** Extrait **

────────────────────────────────────────

Matthieu M. - Publié le 10 juin 2018
ÉCOLOGIE - Alors qu'ils n'avaient aucune connaissance en construction écologique, Patrick et Brigitte ont quitté Paris pour construire l'une des premières maisons autonomes de France, en 1976.
Depuis quelques années, de plus en plus d'individus, sensibles à la cause écologique, expérimentent des modes vie alternatifs afin d'avoir l'impact le plus faible sur la planète, à l'instar de la communauté Éotopia que nous avions rencontré.
Cette réflexion a des conséquences sur la façon de mener sa vie mais surtout sur la manière de concevoir nos maisons, et leur impact sur l'environnement. Cette question, Patrick Baronnet n'a pas attendu les années 2000 pour se la poser puisqu'il a construit avec sa femme Brigitte une des toutes premières maisons autonomes de France.
Un laboratoire de la sobriété heureuse
Plus qu'un lieu de vie, la maison de Patrick, sa femme Brigitte et leurs 4 enfants, est “un laboratoire d'étude pour voir comment une famille peut vivre sans imposer une lourde empreinte écologique à la planète”, nous explique-t-il par téléphone.
Ce projet, auquel le couple a consacré sa vie, porte ses fruits : “Cela fait 35 ans que nous ne payons plus de facture d'eau et 20 ans que nous ne payons plus l'électricité”, nous précise Patrick Baronnet. Pour atteindre cette autonomie énergétique, le couple a dû s'équiper et adopter un mode de vie plus sobre, “une sobriété heureuse”.
La maison, installée à Moisdon-la-rivière en Loire-Atlantique, n'est pas reliée aux réseaux d'eau et d'électricité. Elle est équipée d'un récupérateur d'eau de pluie (celle-ci est filtrée pour pouvoir être bue), d'une éolienne, de panneaux photovoltaïques, d'un chauffe-eau solaire et d'une serre. Plus complet, c'est difficile !

────────────────────────────────────────

** Exercice proposé 1 **
Recopiez sans aucune modification toutes les lignes de données de pointage qui suivent, en laissant les images de côté.

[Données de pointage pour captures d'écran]

────────────────────────────────────────

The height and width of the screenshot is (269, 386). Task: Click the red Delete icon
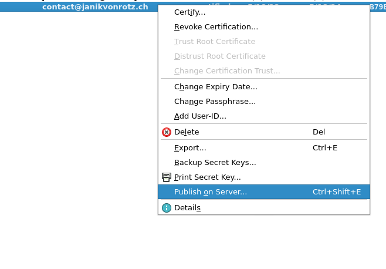167,132
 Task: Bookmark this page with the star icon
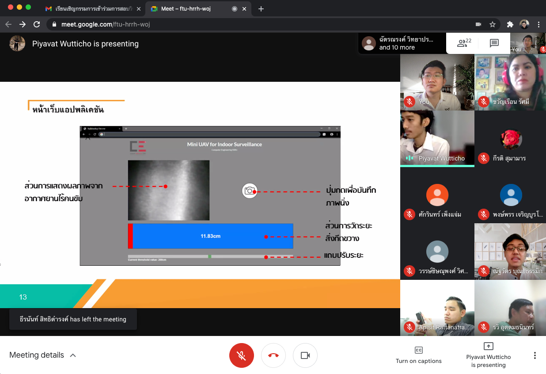(x=492, y=24)
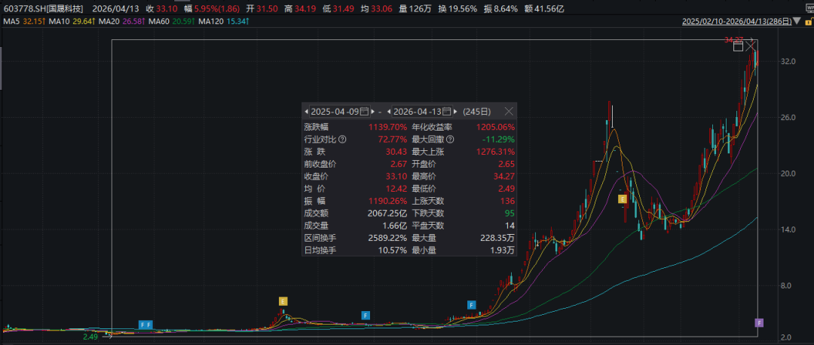
Task: Click help icon next to 行业对比
Action: (342, 140)

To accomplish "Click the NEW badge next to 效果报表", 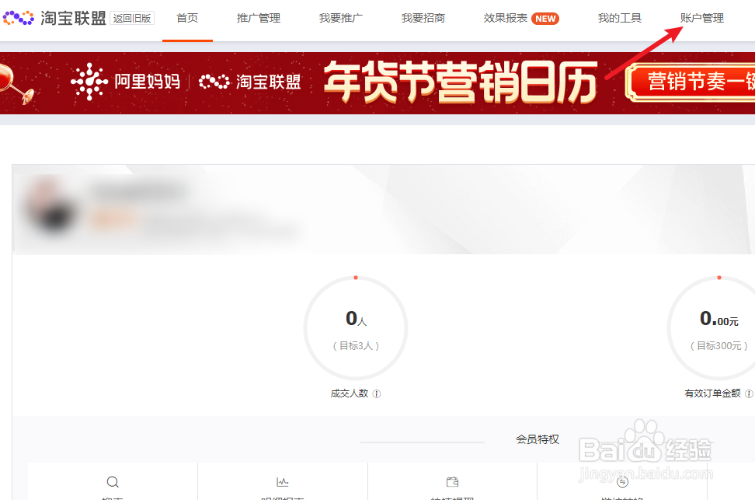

────────────────────────────────────────

** Exercice proposé 2 **
Répondez à ces questions sur l'article consacré à la maison autonome :
(a) En quelle année Patrick et Brigitte ont-ils construit leur maison ?
(b) Depuis combien d'années le couple ne paie-t-il plus l'électricité ?
(c) Dans quel département la maison est-elle installée ?

** Corrigé complet 1 **
The height and width of the screenshot is (269, 386). Task: Click the red Delete icon
167,132
 Task: Bookmark this page with the star icon
(x=492, y=24)
Task: Click help icon next to 行业对比
Action: (342, 140)

To accomplish "Click the NEW badge next to 效果报表", 

** Corrigé complet 2 **
(a) En 1976.
(b) Depuis 20 ans.
(c) En Loire-Atlantique.